Trump’s Trade Tantrum Triggers Slump

For decades, Western governments have been pursuing a policy of transferring wealth from the public to themselves, their licensed banks and the banks’ favored customers by means of interest rate suppression and monetary inflation. Consequently, inflation of financial asset prices has benefited the financial sector to the detriment of those employed in the productive economy. Over time, this has badly weakened productive capacity and the long-term ability of the market economy to fund future government spending.

It is a situation which seems bound to eventually lead to major economic and monetary problems. Additionally, global economic prospects have worsened considerably as a result of President Trump’s tariff wars against China and others.
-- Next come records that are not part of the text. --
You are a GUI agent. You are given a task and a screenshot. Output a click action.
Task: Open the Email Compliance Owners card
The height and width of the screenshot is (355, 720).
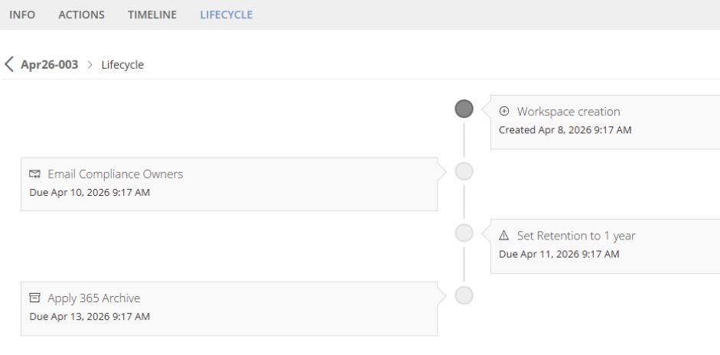[x=229, y=184]
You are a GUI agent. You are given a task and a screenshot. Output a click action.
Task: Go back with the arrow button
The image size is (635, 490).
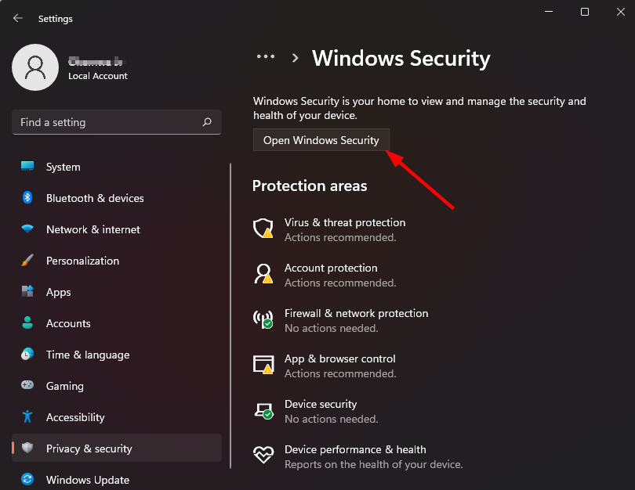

Empirical evidence from the 1930s, as well as economic analysis, illustrate how trade tariffs have a devastating effect on domestic economic activity, a prospect wholly unexpected by today’s economists.

The coming together of a trade-induced slump and the public’s discovery of its true losses through underreported wealth transfer by means of monetary inflation is set to become a major issue for fiat currencies worldwide, risking a catastrophic loss of confidence in them. 

We shall commence by explaining why trade tariffs are likely to be the trigger for a possible slump before moving on to the important issues that arise from the public’s discovery of its own financial precariousness, the discrediting of macroeconomic theories and the likely reactions in currency markets.

The trade tariff problem

Those worried by the bigger picture cannot fail to have noticed that globally, there are now geopolitical shifts on a tectonic scale. The American government is alienating China, its key Eurasian creditor, which with its principal Asian partners has been planning to reduce exposure to the dollar. The influence of this movement against the dollar extends to China’s trade counterparties nearly everywhere outside the United States. This even includes Japan, which remains officially on the side with America for now, but her zaibatsu are being drawn into China’s sphere of influence. Good Europeans such as Poland and Hungary are hedging their dollar bets by accumulating gold reserves, now that the silk road is transiting goods to and from the Far East.

Meanwhile, there is no sign of America’s twin deficits reducing and they are more likely to increase (explained below), particularly given an emerging global recession. China will still have its trade surpluses with America, but America is restricting Chinese re-investment in America and wherever it still has influence. It is a deliberate policy to contain China’s technological development but will have the effect of forcing Chinese entities to instruct the People’s Bank (PBOC) to swap their surplus dollars for yuan or another currency. The PBOC then has to decide whether to reinvest them in US Treasuries, leave them on deposit in American banks or just sell them.

The row over trade deficits and the introduction of tariffs by America is underestimated as a major cause of the global economic slowdown. To guide us, we have the precedent of the Smoot-Hawley Tariff Act of 1930, which played a major part in driving the world into the depression. China’s economy is now contracting rapidly, and while analysts are blaming China’s shadow banking squeeze, there can be no doubt that its export markets have contracted sharply as well. It is this dimension, one of contracting global trade for which China is the bellwether, which few analysts know how to analyze and even fewer governments know how to handle.

Let us walk through an example. A welfare-spending state (such as the US) facing a contraction in economic activity, will experience a significant increase in government welfare spending at a time of falling tax revenues. The budget deficit rapidly escalates. Unless it is offset by an increase in savings, a rapidly increasing budget deficit must lead to a broadly matching increase in the trade deficit. We can explain this with the following national accounting identity, for which there can be no other result.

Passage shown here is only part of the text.